When it comes to Iraq, being there matters because of the massive disconnect between what most Americans think they know about Iraq, and what is actually going on there.

The current controversy about the extent to which Al Qaeda is a threat to peace in Iraq is a case in point. Questions about which group calling itself an offshoot of Al Qaeda is really an offshoot of Al Qaeda is a distraction masquerading as a debate.

Al Qaeda is in Iraq, intentionally inflaming sectarian hostilities, deliberately pushing for full scale civil war. They do this by launching attacks against Shia, Sunni, Kurds and coalition forces. To ensure the attacks provoke counterattacks, they make them particularly gruesome.

Yon sees big changes in Iraq: Enemies who are now allies, in Iraqi army of growing capability, and an American general, Patreus, who "may well prove to be to counterinsurgency warfare what Patton was to tank battles with Rommel, or what Churchill was to the Nazis."

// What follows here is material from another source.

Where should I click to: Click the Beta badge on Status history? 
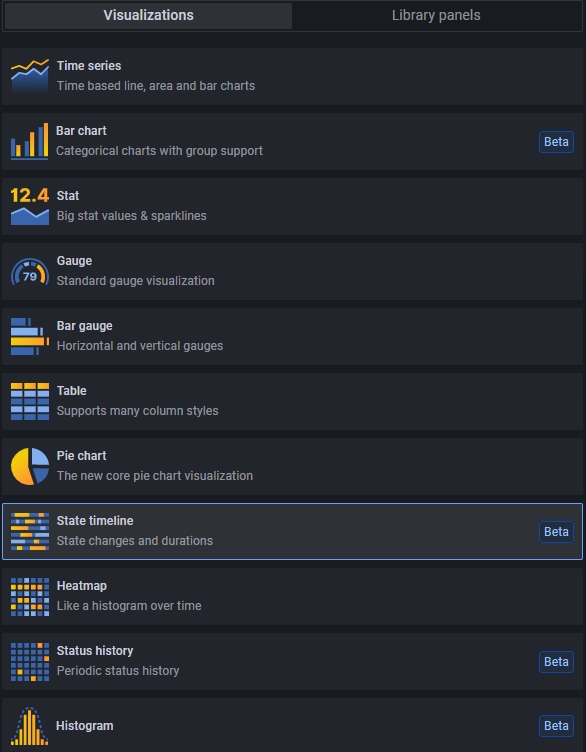click(x=556, y=662)
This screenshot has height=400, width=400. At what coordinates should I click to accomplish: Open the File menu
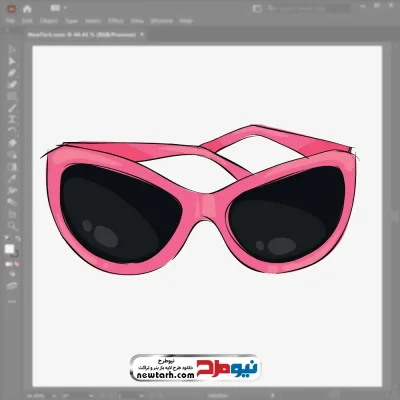pos(10,21)
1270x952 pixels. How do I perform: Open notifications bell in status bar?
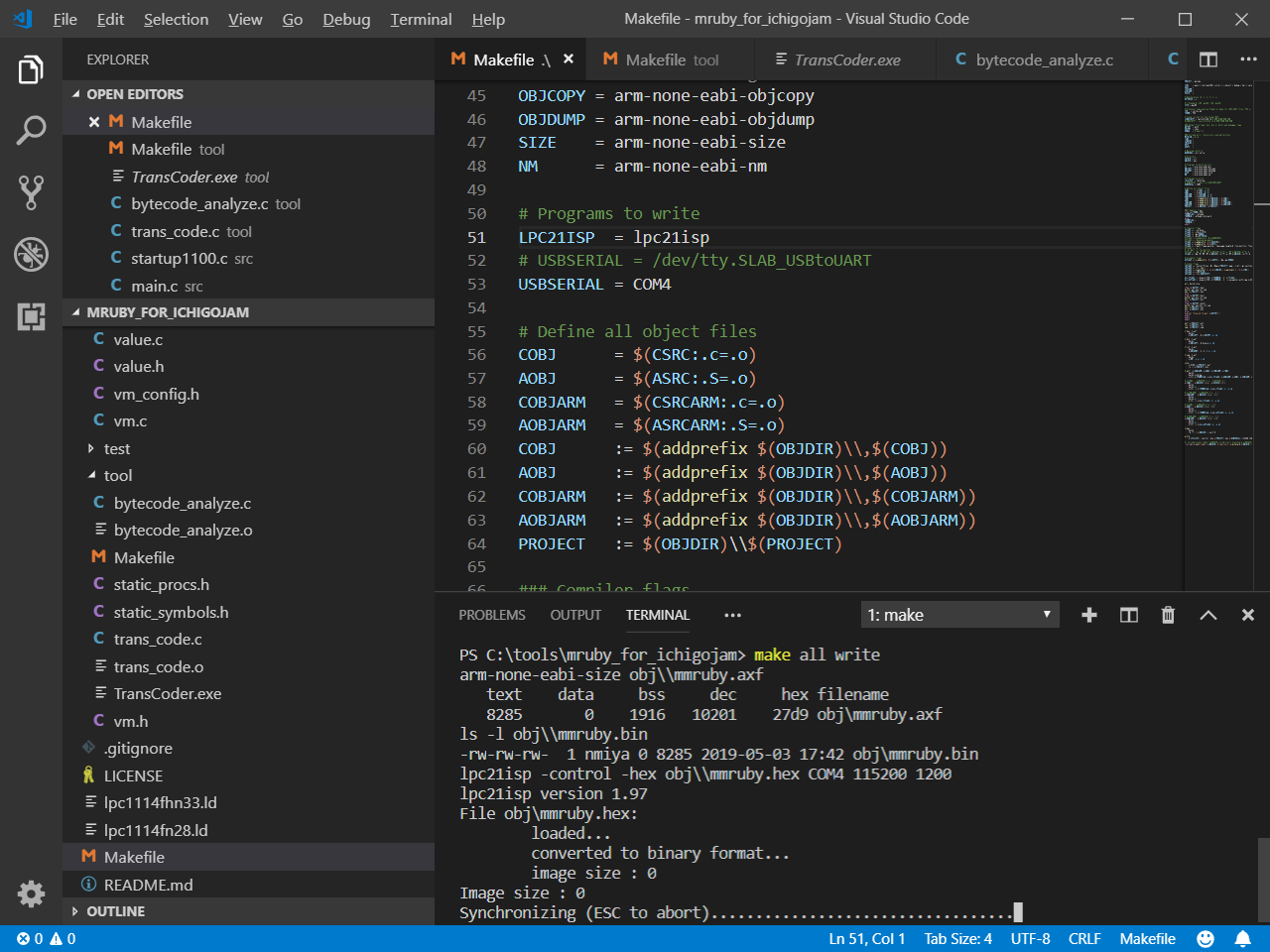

Seeing all this, Yon is hedging his bets until Patreus' report in September, because he doesn't buy into this, the biggest mistake in Ingatieff's analysis:

One thing is clear: The costs of staying will be borne by Americans, while the cost of leaving will be mostly borne by Iraqis.

At this point in time, the position isn't far off, but what politician, what political science professor, ever achieved greatness by looking at so short a term?

Yon knows, from having the stink of al Qaeda's brutality burn his nostrils, what will come next: first bloodshed in Iraq, but then, flushed with victory and still committed to spreading Islam by the sword, bloodshed everywhere.

That is the perspective Bush has in fighting this war, a perspective he's had since its first days, and one he articulates even now. Ingatieff and the Left don't get it. They think the war will be over when we say it's over, and they couldn't be further from the truth, for all their intellectual heavy lifting.